Background: The 2% formulation of the intravenous anaesthetic agent, propofol (Diprivan), delivers half the amount of lipid compared with the original 1% formulation. This may provide an acceptable alternative for patients who have an impaired ability to metabolise lipids.
Methods: This study was a multicentre, randomised, open comparison of parallel groups. Seventy-three adult patients undergoing elective craniotomy in neurosurgery were randomised to receive either propofol 1% (10 mg/ml) or propofol 2% (20 mg/ml) for induction and maintenance of anaesthesia.
Results: Analysis of induction time (199 s, 1%; 202 s, 2%; p > 0.05) and induction dose (1.13 mg/kg, 1.12 mg/kg; p > 0.05) shows that propofol 1% and propofol 2% are pharmacodynamically equivalent. Both formulations were similar regarding overall administration rates, recovery times, haemodynamic variables and tolerability.

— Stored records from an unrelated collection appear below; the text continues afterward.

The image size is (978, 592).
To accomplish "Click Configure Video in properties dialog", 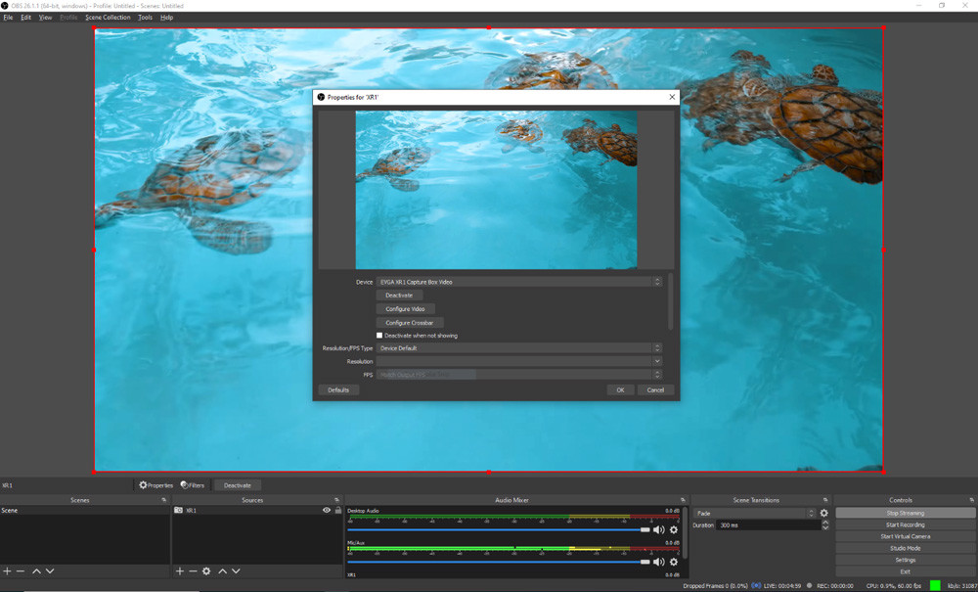I will pos(405,309).
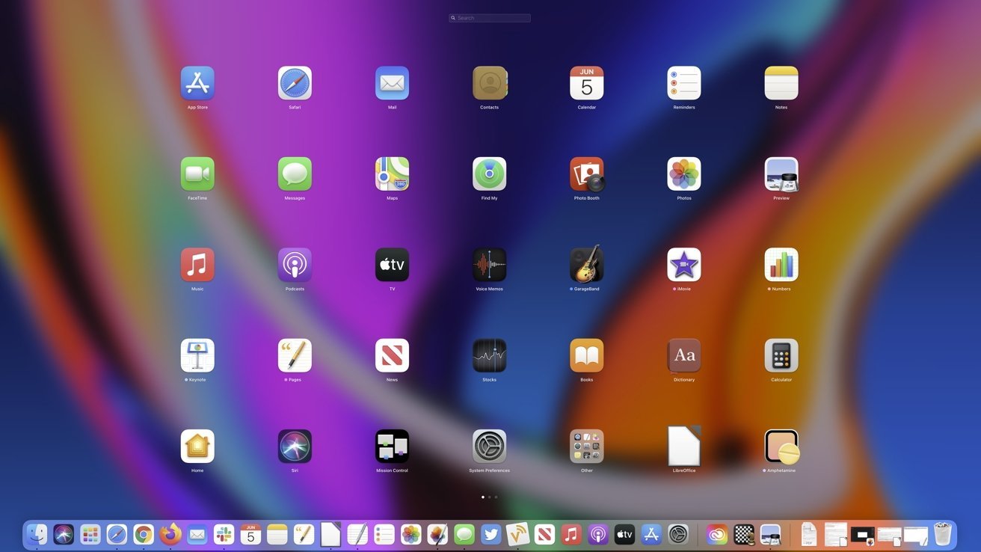Open iMovie

point(683,264)
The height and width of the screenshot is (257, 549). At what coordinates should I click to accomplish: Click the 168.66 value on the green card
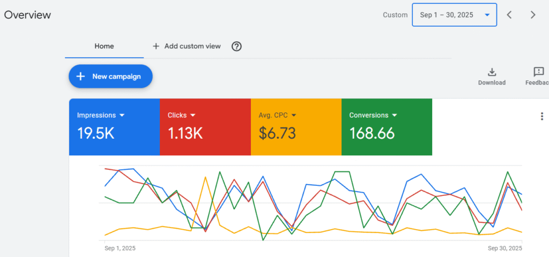pyautogui.click(x=372, y=133)
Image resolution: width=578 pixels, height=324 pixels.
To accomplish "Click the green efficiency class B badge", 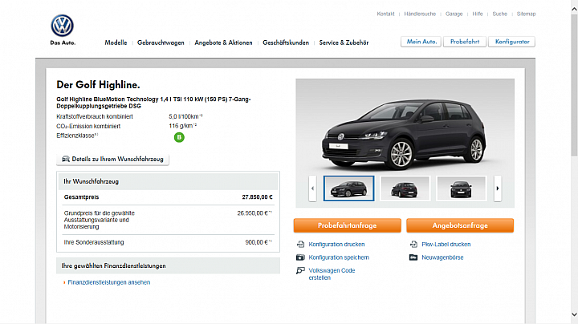I will click(x=179, y=137).
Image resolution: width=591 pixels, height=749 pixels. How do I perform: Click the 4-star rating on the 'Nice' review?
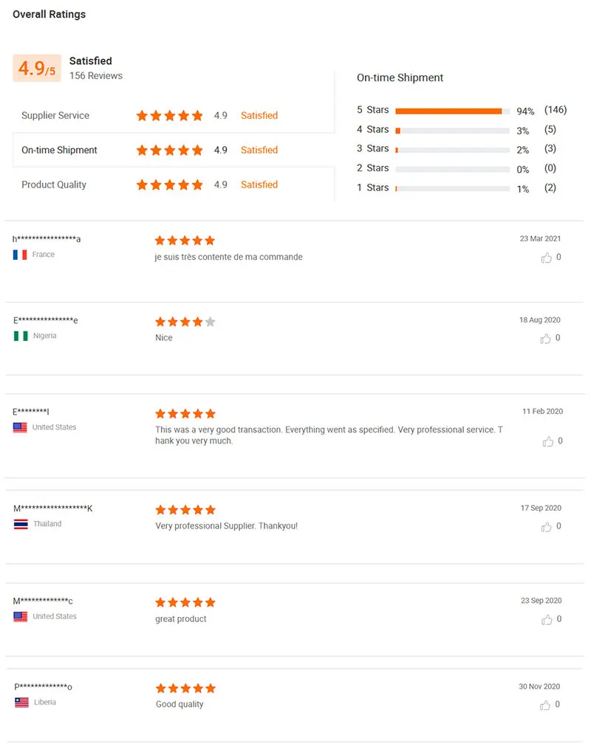[x=185, y=322]
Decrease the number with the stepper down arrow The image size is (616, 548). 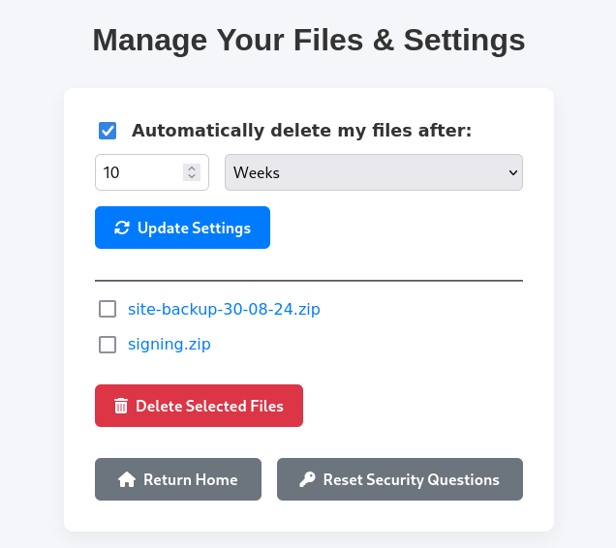(x=192, y=177)
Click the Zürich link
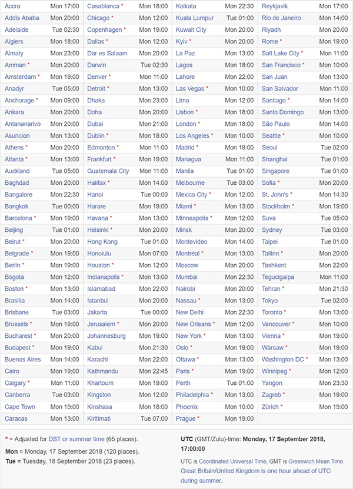The width and height of the screenshot is (353, 489). (x=271, y=407)
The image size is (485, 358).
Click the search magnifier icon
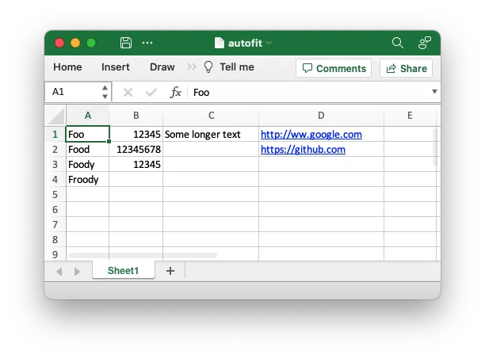[398, 43]
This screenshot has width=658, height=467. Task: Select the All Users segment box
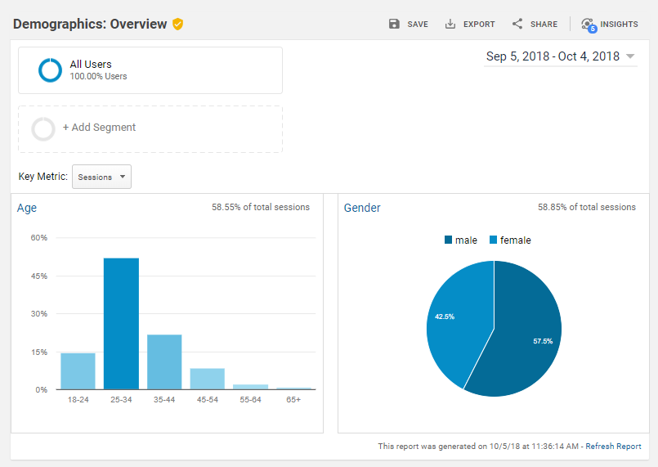(x=150, y=70)
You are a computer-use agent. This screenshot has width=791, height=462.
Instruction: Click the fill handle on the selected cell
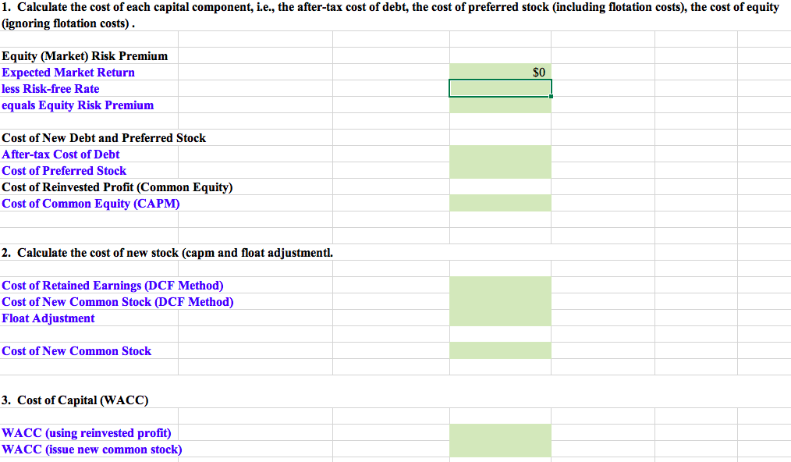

Plasma triglyceride levels, were lower in the propofol 2% group compared with the propofol 1% group, and significantly lower (p < 0.05) from 1 to 4 hours after induction.
Conclusions: We conclude that propofol 2% is as effective and as well-tolerated as propofol 1% for anaesthesia and is an acceptable alternative to propofol 1% in patients undergoing elective craniotomy in neurosurgery. The lower lipid load suggests it may be of particular benefit to patients with disorders of lipid metabolism.